*** Begin section ***

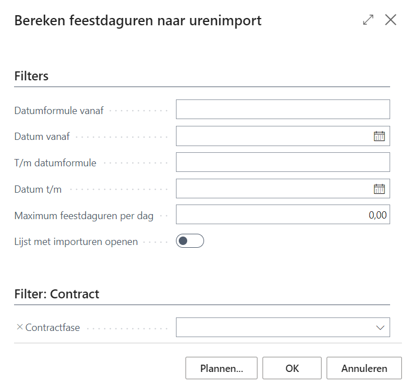Confirm with the OK button

click(292, 369)
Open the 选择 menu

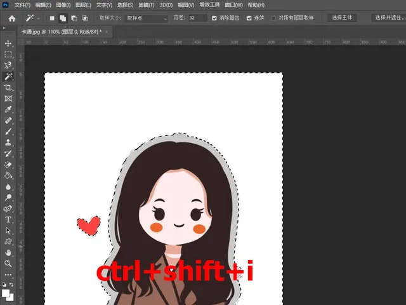pyautogui.click(x=125, y=5)
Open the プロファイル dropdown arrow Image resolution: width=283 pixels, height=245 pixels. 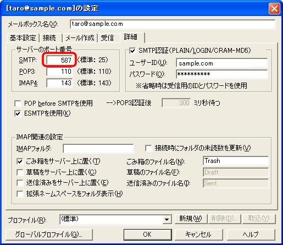(167, 220)
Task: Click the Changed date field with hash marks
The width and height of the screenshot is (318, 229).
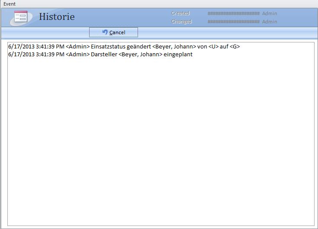Action: (x=233, y=22)
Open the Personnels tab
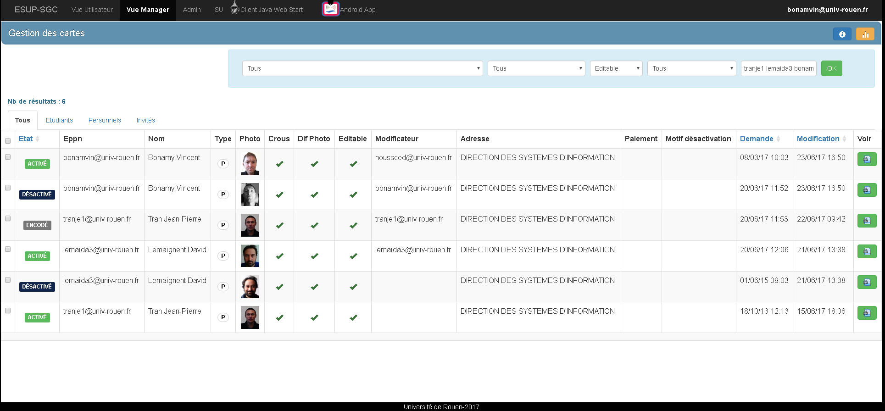The image size is (885, 411). (x=105, y=120)
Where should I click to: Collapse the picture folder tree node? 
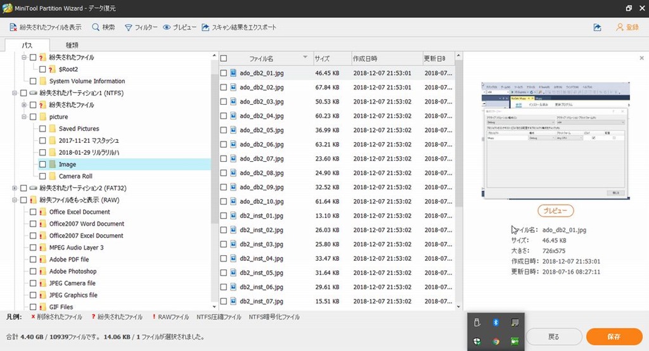pyautogui.click(x=24, y=117)
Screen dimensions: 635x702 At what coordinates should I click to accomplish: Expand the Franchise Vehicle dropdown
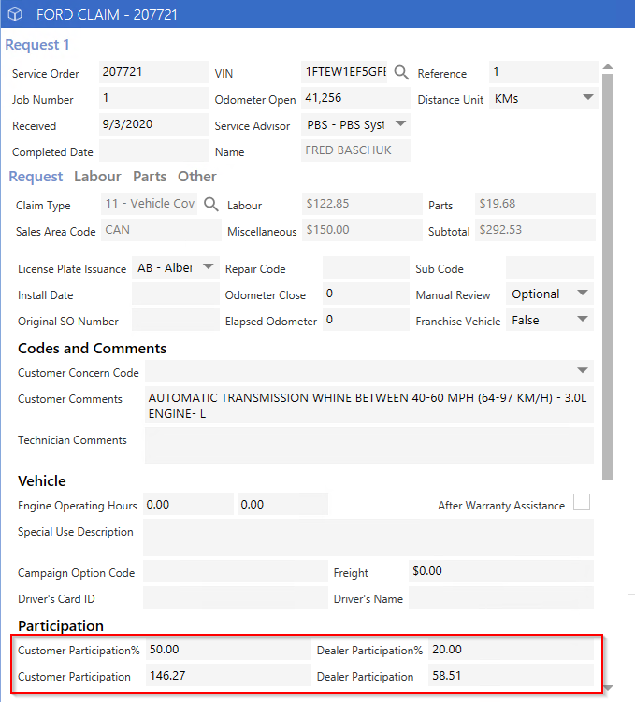coord(582,319)
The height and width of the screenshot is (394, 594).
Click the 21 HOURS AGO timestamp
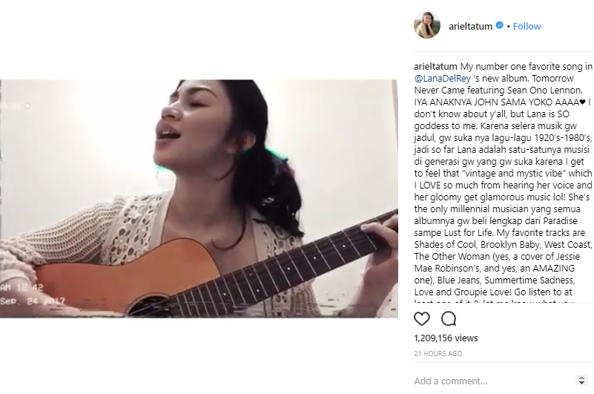coord(438,353)
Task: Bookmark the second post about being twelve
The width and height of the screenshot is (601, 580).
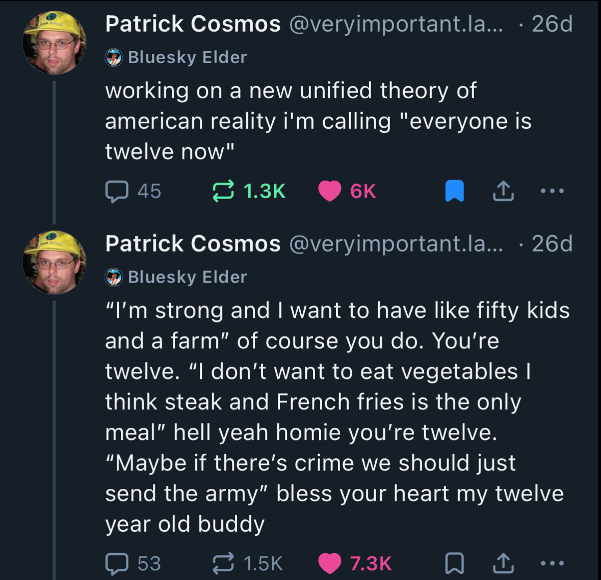Action: 454,563
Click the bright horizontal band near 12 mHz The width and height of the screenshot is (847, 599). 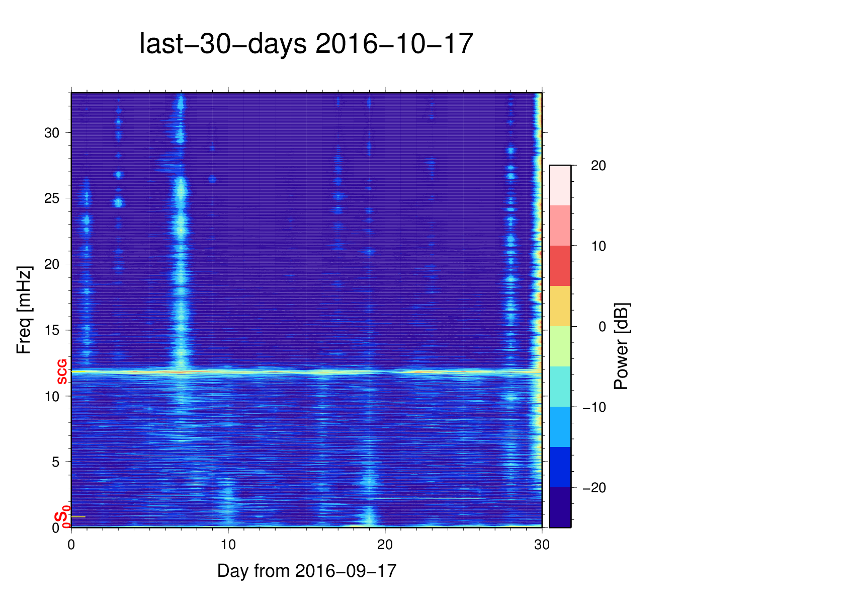click(302, 372)
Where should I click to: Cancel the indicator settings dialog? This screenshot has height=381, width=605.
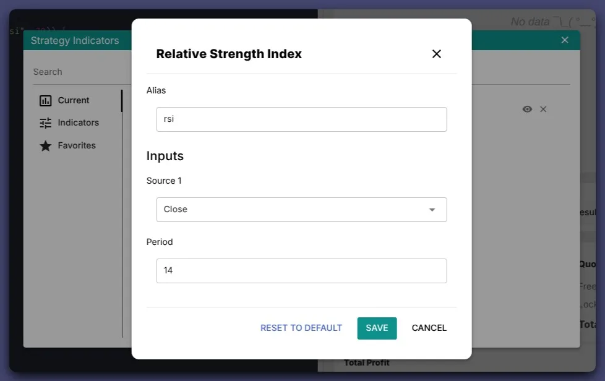click(x=429, y=328)
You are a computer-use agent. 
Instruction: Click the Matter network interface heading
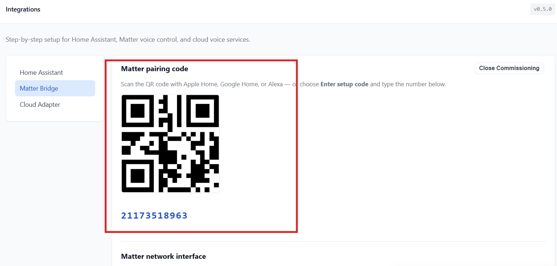pos(164,256)
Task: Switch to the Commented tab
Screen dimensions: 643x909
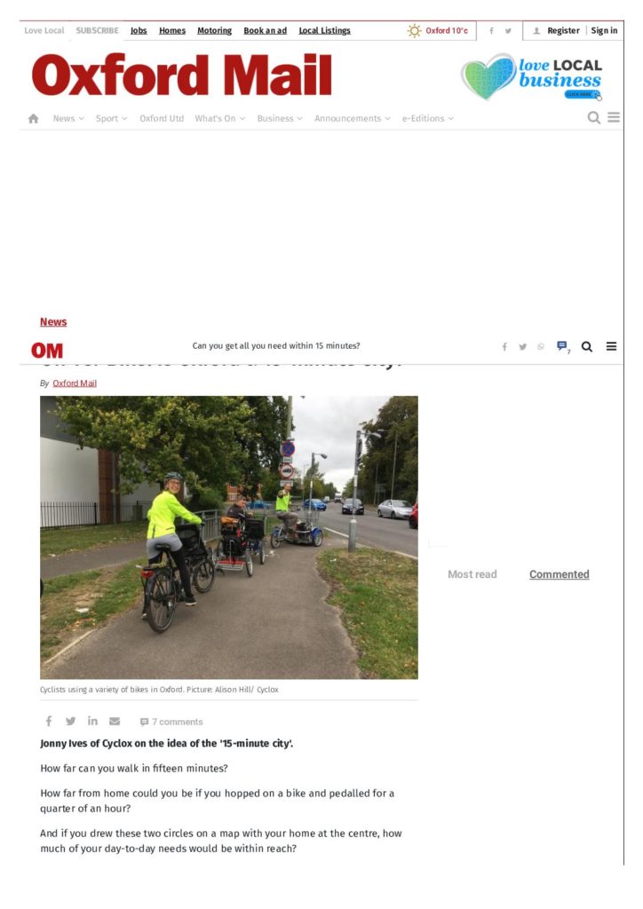Action: point(559,574)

*** End section ***

Reproduce every line of the listing above in which the string "Task" appears.

Task: Click the Changed date field with hash marks
Task: Bookmark the second post about being twelve
Task: Switch to the Commented tab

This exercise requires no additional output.